(This post is from 2016)
A few days ago, I experienced Sudden Sensorineural Hearing Loss. In other words, I literally woke up half-deaf. The cause is overwhelmingly unknown, but is thought to be triggered by a virus or circulatory system deficit in the inner ear. (As awful as it is, I’m amused that the name for this hearing loss literally includes SH.)
A hearing test confirmed that I’ve lost 85% of the hearing in my right ear. Just by opening my eyes at 7 am. three days ago. I mean, how random is that?
The only known treatment is evil. Steroids. And I’m struggling with the side effects, beginning with the dose that was administered by injection DIRECTLY INTO MY EAR.
The doctor says I could regain some of my hearing but is doubtful I’ll get back to 100%. Oh yeah, and I need an MRI to rule out a brain tumor. Minor detail. Okay so maybe I’m a little nervous.
I told a couple of friends who were very supportive and I realized I needed to share it with my church family, at least in the form of a prayer request. The response I’ve received from friends in caring e-mails and texts (I knew I’d make it eventually, even with just 40 seconds to go) has been the LIFT I didn’t fully realize I needed.
There is strength in community. There is a lane into which I can slip while I struggle with this and I can settle in, catch their draft, and draw upon their strength when I need it. Even when it’s hard for me to ask for it. And it’s hard for me to ask for it all the damn time.
I woke up half deaf three days ago and for whatever reason was asked to lift this load for however long it takes. I’m grateful that, although it felt like I had to lift it alone, I do not have to carry it alone.
Edited to add (8.9.2020)
Annual hearing tests indicate I regained a bit of low-frequency hearing, but none in higher-frequency ranges. As the doctor explained it, I can hear a stereo’s bass better than the buzzing of a mosquito.

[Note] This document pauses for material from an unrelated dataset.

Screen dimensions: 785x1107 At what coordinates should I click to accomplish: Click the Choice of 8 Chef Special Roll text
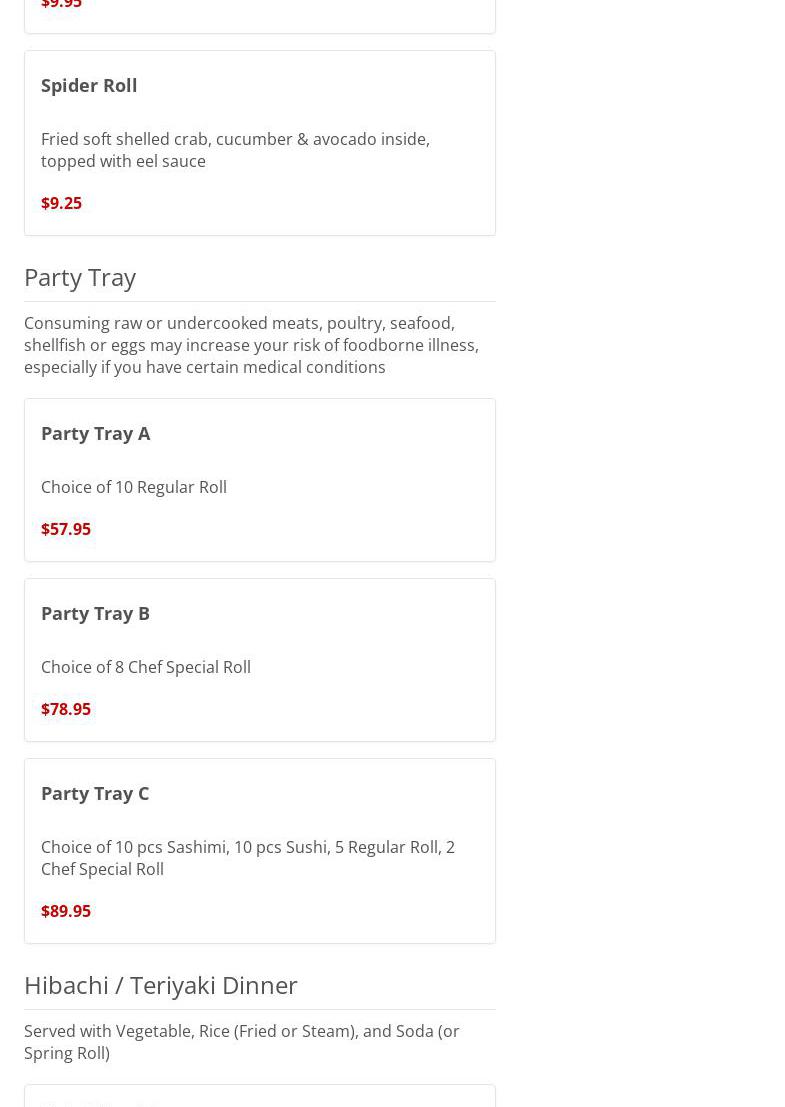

The most surprising thing I’ve learned is that my hearing loss does not equate silence. Honestly, there’ve been times when I wished it did. As in, I would give up the remaining hearing in that one ear, in exchange for silence, if I could.

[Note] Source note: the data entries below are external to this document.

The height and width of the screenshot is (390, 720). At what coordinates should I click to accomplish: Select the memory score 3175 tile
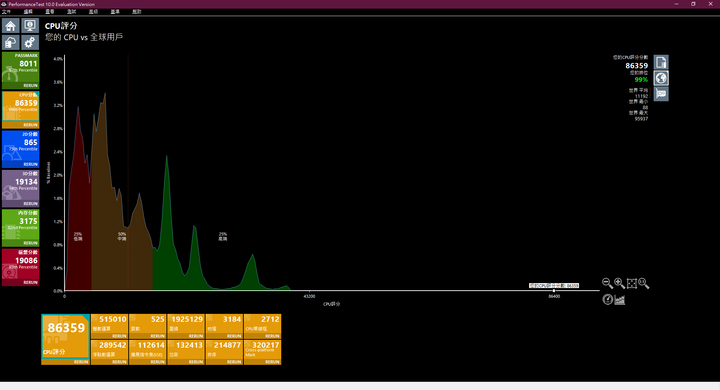pos(21,228)
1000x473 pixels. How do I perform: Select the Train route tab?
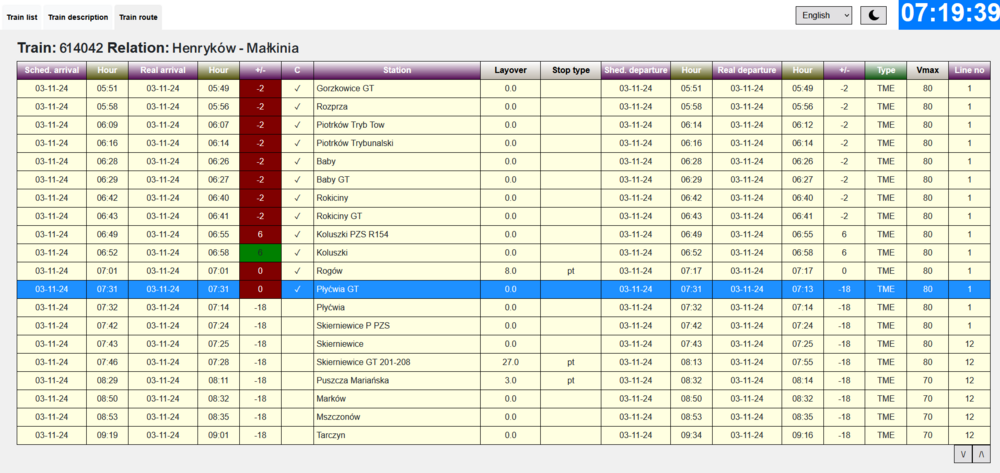point(137,17)
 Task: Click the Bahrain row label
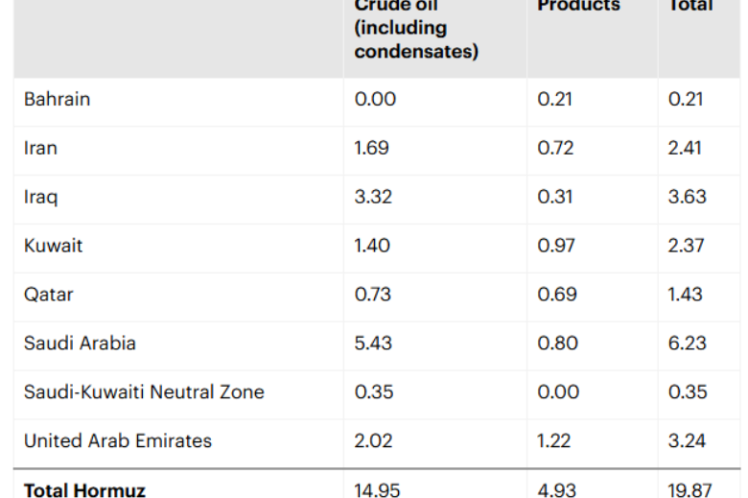point(58,99)
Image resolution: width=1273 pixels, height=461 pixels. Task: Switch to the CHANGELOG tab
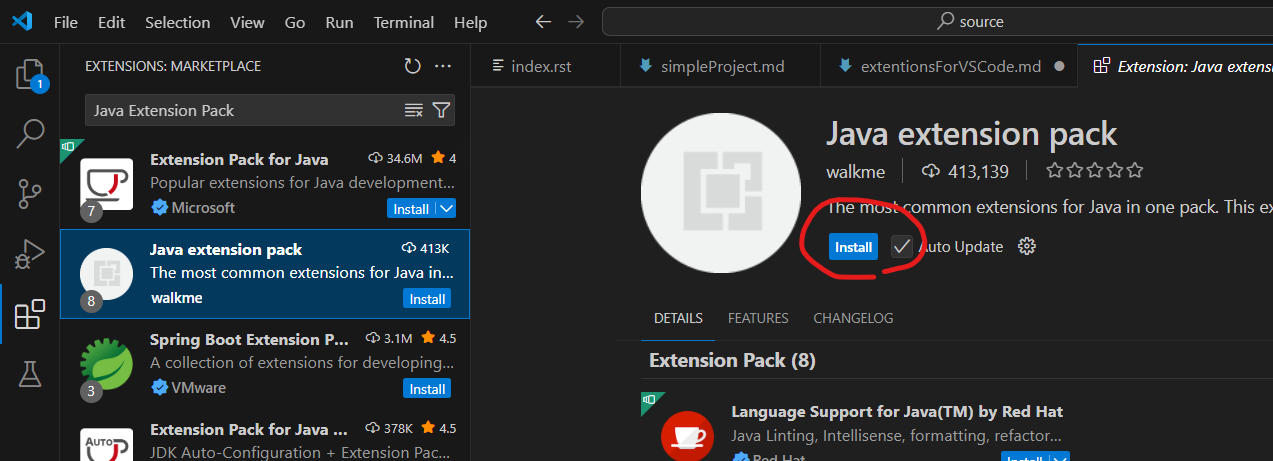click(853, 318)
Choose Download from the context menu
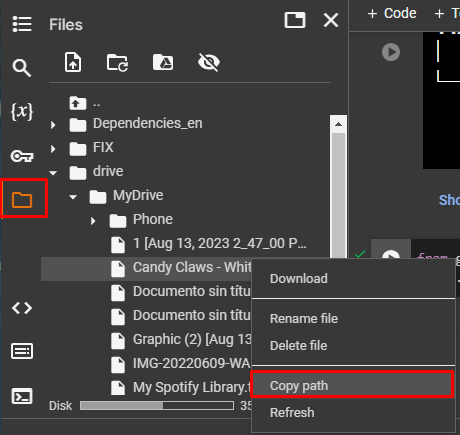Screen dimensions: 460x435 tap(353, 279)
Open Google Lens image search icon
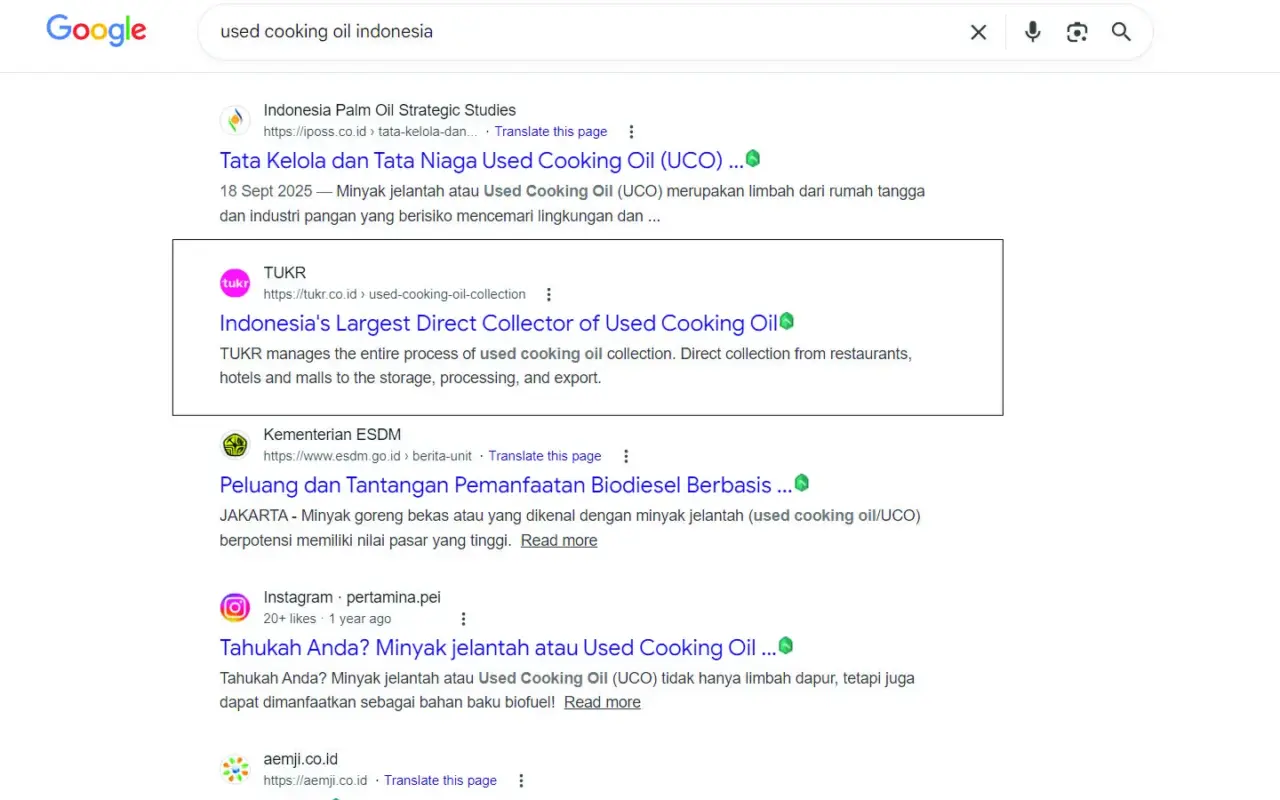 (1077, 31)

The first hearing test after I was diagnosed, every single word sounded like a church organ. I actually thought the audiologist was messing with me. She’d say a word into my “good” ear and I’d repeat it. Then she told me she was saying a word into my bad ear but all I heard was
With a little time and several more steroid injections INTO MY EAR (I’m still a tad bitter about those) the church organ morphed into words I could recognize. But under it all there was – and still is – what I’ve come to call my internal jazz band. Mostly because – and I know this is an unpopular opinion – I
hate strongly dislike jazz.
The underlying constant is white noise. An endless seashell-held-to-the-ear whoooooshing sound. That noise fades in and out of my consciousness a dozen or a thousand times a day, depending on my levels of concentration, stress, and activity. I’m still learning how to ignore it. Which I can do for stretches of time, but then the rest of the ensemble kicks in with their beeps, dings, and the almost painful zaps of what sounds a lot like an old radio dial abruptly switching between stations.
Sometimes the distorted sounds are so sharp I inadvertently wince. It always seems like it must be obvious to others but I’m beginning to realize it’s like when your eye twitches. It’s not nearly the outward spectacle it seems.
Four years ago today, life got a lot quieter and a lot louder in the same moment. I woke up with a jazz band ear, illustrated by comic book sound effects.
I wrote this as part of a lovely tribe of writers for Five Minute Friday.
Five minutes, one writing prompt, zero editing. Just write.